Short task ▸ Rewrite the blog post from "Then on certain" to "to nano basis.", substituting "gas station" for "pawn Shop".

Source extract ▸
==================================================

Yo.
Whad
Up World.
On
Dis Side
I'm
Getting
Ready
To
Leave
The Desert
For
A Minute.
Before
I Go
On
Vacation
As
It Were.
Got
Saleen
In
Re Blog
Gear...
Gonna
Lay Down
Blog's
That
I
Personally
Enjoy.
The
Following Story
Iz
What
I
Consider
Probably
My Favorite.
The
Actual Realities
Leading
Me
Up
To
Authoring
Thiz Blog
Left
Me Speechless.
For Sure.
That Day
Was
On
Par
With Miraculous.
I
Hope
Ya All
Enjoy
The Read
As Much
As
I
Enjoyed
The Write.
Swamp Love
Ya All
Tuesday, April 22, 2014
The South SideThe journey from the south side north was always in some way Interesting.
Then on certain dayz, just plain outrageous.
Today was one of those.
I decided to cut over from 44th and 6th west past the pawn Shop.
From there I proceeded north behind Food City to the Neighborhood, then coming up out of the neighborhood to 33rd, then up and over to south 6th avenue.
I was about four blocks into the neighborhood, heading north.
As I approached the 5th block I felt a vibe.
Vibes are an integral part of my life on a nano to nano basis.
For vibes have been the main ingredient regarding my Continuous daily occurrence of exhaling CO2 on this Treacherous planet.
I casually glanced 25 degrees to my left.
Thank you vibe.
There stood, over waist high, thick and built, four Pit Bull Dogs. All about a year old.
These beasts were all white except for one.
He was white with black spots, and a big black spot covering his left eye.
Adding character as it were.
Da Family 'Pit'
I proceeded forward, then looked again left.

==================================================

Record set ▸
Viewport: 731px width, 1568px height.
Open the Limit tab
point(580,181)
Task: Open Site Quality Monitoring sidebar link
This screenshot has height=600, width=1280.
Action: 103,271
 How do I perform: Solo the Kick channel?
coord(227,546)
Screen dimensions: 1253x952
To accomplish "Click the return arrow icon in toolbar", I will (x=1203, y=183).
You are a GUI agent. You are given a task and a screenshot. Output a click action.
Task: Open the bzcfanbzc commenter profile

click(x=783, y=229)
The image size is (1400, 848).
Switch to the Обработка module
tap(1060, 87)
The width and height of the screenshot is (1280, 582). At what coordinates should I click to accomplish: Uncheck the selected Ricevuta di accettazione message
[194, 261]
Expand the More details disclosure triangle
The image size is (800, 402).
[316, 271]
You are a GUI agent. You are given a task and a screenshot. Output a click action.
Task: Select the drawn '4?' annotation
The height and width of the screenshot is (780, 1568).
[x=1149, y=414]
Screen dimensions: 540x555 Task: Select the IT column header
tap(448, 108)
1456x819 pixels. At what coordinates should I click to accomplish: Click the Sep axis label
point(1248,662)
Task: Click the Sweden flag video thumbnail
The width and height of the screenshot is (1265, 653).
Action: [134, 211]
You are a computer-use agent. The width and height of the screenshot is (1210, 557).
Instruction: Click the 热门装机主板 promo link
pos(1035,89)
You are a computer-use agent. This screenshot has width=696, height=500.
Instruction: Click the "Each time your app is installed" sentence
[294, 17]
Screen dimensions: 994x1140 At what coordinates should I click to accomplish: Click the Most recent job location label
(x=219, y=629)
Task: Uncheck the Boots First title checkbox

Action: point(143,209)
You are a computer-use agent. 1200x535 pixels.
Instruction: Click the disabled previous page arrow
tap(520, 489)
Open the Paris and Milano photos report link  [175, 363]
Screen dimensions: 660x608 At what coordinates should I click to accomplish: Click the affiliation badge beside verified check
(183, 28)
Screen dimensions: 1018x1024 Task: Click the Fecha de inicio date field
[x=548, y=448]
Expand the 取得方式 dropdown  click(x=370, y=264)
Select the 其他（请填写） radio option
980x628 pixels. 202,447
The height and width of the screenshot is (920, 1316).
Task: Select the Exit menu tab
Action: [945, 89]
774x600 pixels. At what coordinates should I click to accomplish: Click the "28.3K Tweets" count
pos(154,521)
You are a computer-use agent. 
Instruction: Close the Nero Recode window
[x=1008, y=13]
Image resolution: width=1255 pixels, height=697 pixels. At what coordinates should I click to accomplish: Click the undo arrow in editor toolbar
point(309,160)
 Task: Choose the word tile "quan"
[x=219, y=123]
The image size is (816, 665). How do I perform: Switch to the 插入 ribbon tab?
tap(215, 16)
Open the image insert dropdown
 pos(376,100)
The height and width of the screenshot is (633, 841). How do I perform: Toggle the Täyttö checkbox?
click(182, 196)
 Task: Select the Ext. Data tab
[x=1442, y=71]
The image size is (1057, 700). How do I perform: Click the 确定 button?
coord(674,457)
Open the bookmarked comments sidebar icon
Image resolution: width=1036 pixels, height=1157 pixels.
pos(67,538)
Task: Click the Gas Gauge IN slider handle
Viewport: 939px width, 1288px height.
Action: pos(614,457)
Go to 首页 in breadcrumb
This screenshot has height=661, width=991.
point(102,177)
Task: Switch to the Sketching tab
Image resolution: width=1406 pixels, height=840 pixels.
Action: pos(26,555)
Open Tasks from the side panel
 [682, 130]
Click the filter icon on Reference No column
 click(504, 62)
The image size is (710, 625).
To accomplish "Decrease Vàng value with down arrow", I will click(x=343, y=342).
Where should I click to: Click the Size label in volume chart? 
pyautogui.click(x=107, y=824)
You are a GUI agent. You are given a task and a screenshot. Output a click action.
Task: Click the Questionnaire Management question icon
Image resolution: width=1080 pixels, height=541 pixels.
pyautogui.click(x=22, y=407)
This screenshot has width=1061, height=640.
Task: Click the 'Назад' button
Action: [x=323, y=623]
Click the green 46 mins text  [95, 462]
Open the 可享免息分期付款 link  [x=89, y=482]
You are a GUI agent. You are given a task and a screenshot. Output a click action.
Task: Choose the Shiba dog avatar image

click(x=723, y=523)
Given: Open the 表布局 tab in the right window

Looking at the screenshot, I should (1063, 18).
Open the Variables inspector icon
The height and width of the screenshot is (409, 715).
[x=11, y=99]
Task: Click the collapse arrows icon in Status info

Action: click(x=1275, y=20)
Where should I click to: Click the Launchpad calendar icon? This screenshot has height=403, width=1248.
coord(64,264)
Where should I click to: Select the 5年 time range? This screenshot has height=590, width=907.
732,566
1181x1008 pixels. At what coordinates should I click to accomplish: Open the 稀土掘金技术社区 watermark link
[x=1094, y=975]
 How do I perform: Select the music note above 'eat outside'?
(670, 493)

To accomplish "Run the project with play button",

==================================================

Task response ▸
Then on certain dayz, just plain outrageous.
Today was one of those.
I decided to cut over from 44th and 6th west past the gas station.
From there I proceeded north behind Food City to the Neighborhood, then coming up out of the neighborhood to 33rd, then up and over to south 6th avenue.
I was about four blocks into the neighborhood, heading north.
As I approached the 5th block I felt a vibe.
Vibes are an integral part of my life on a nano to nano basis.